#### Selection ####

[Cerowrt-devel] ping loss "considered harmful"

Thu Mar 5 15:53:30 EST 2015

I had spoken to someone at nznog that promised to combine mrtg +
smokeping or cacti + smokeping so as to be able to get long term
latency and bandwidth numbers on one graph. cc added.

On Thu, Mar 5, 2015 at 12:38 PM, Matt Taggart <matt at lackof.org> wrote:
> Dave Taht writes:
>
>> wow. It never registered to me that users might make a value judgement
>> based on the amount of ping *loss*, rather than latency, and in looking back in time, I can
>> think of multiple people that have said things based on their
>> perception that losing pings was bad, and that sqm-scripts was "worse
>> than something else because of it."
>
> This thread makes me realize that my standard method of measuring latency
> over time might have issues. I use smokeping
>
>   http://oss.oetiker.ch/smokeping/

in sqm-scripts's case, possibly, all you have been collecting is
largely worst case behavior, which I don't mind collecting as it tends
to be pretty good. :)

However, I have been unclear. In the main (modern - I don't know what
version you have) sqm code, IF you enable dscp squashing on inbound
(the default), you do end up with a single fq_codel queue, not 3, no
classification or ping prioritization. (it is the default because of
all the re-marking I have seen from comcast)

#### Extracted material ####

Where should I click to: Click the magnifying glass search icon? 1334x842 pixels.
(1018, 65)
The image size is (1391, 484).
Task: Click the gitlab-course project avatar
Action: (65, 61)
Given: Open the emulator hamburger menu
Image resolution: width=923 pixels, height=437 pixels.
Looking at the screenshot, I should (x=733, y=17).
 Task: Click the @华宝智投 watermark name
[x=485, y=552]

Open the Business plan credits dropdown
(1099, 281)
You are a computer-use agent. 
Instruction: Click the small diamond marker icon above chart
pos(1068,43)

####
#### Extracted material ####

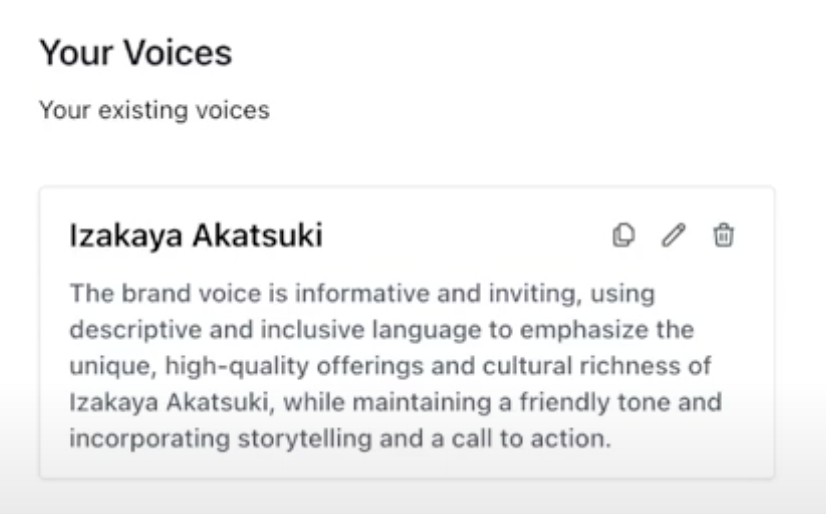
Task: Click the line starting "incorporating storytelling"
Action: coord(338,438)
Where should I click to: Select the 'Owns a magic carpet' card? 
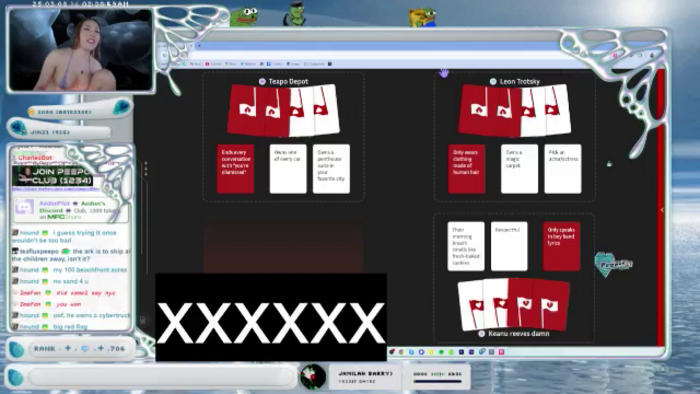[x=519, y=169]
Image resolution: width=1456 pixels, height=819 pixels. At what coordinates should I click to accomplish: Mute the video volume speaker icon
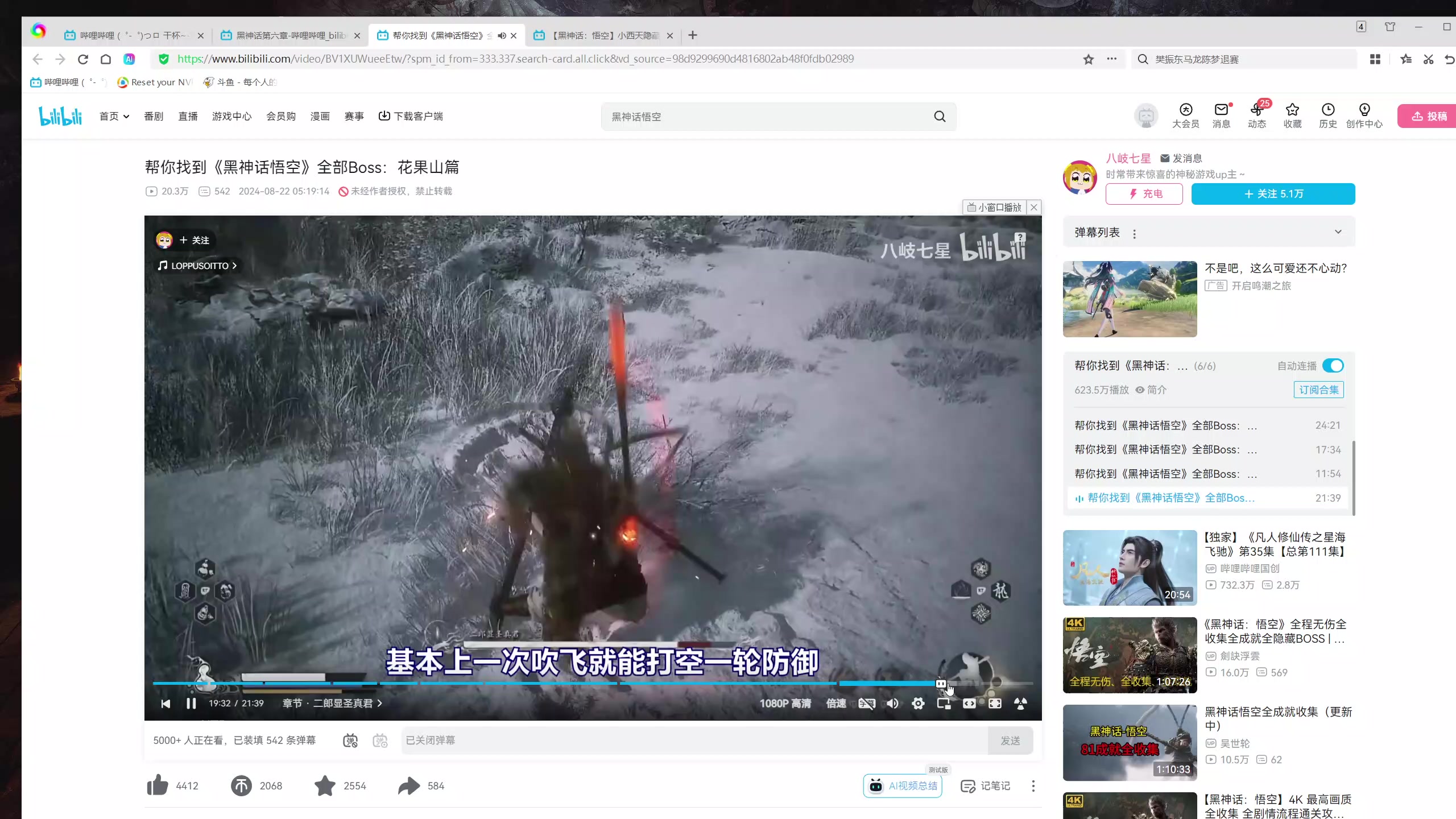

####

• [Required actions]:
A: Using the ping loss post, decide whether each statement agrees with it. Answer yes or no for each, and quote the words that decide it.
(i) Matt Taggart measures latency over time with smokeping.
(ii) When dscp squashing is enabled on inbound, the sqm code ends up with three queues.
(iii) Dscp squashing on inbound is turned off by default.
B: According to the ping loss post, what did someone at nznog promise to do?
C: Extend the ping loss post, starting after its last sentence.

• [Answers to the exercises]:
A:
(i) Yes: "I use smokeping"
(ii) No: "you do end up with a single fq_codel queue, not 3"
(iii) No: "IF you enable dscp squashing on inbound (the default)"

B: They promised to combine mrtg + smokeping or cacti + smokeping so that long-term latency and bandwidth numbers could be shown on one graph.

C:
So if you are, as I am, monitoring your boxes from the outside, there
is no classification and prioritization present for ping.

do a tc -s qdisc show ifbwhatever (varies by platform) to see how many
queues you have. Example of a single queued inbound rate limiter +
fq_codel (yea! packet drop AND ecn working great!)

root at lorna-gw:~# tc -s qdisc show dev ifb4ge00
qdisc htb 1: root refcnt 2 r2q 10 default 10 direct_packets_stat 0
direct_qlen 32
 Sent 168443514948 bytes 334370551 pkt (dropped 0, overlimits
143273498 requeues 0)
 backlog 0b 0p requeues 0
qdisc fq_codel 110: parent 1:10 limit 1001p flows 1024 quantum 300
target 5.0ms interval 100.0ms ecn
 Sent 168443514948 bytes 334370551 pkt (dropped 17480, overlimits 0 requeues 0)
 backlog 0b 0p requeues 0
  maxpacket 1514 drop_overlimit 0 new_flow_count 125872421 ecn_mark 1044
  new_flows_len 0 old_flows_len 1

root at lorna-gw:~# uptime
 12:45:35 up 54 days, 22:33,  load average: 0.05, 0.05, 0.04

dscp classification in general, is only useful from within your own
network, going outside.

> which is a really nice way of measuring and visualizing packet loss and
> variations in latency. I am using the default probe type which uses fping
> (ICMP http://www.fping.org/ ).

I LOVE smokeping and wish very much we had a way to combine it with
mrtg data to see latency AND bandwidth at the same time.

>
> It has been working well, I set it up for a site in advance of setting up
> SQM and then afterwards I can see the changes and determine if more tuning
> is needed.  But if ICMP is having it's priority adjusted (up or down), then
> the results might not reflect the latency of other services.
>
> Fortunately the nice thing is that many other probe types exist
>
>   http://oss.oetiker.ch/smokeping/probe/index.en.html
>
> So which probe types would be good to use for bufferbloat measurement? I
> guess the answer is "whatever is important to you", but I also suspect
> there is a set of things that ISPs are known to mess with.
> HTTP? But also maybe HTTPS in case they are doing some sort of transparent
> proxy?
> DNS?
> SIP?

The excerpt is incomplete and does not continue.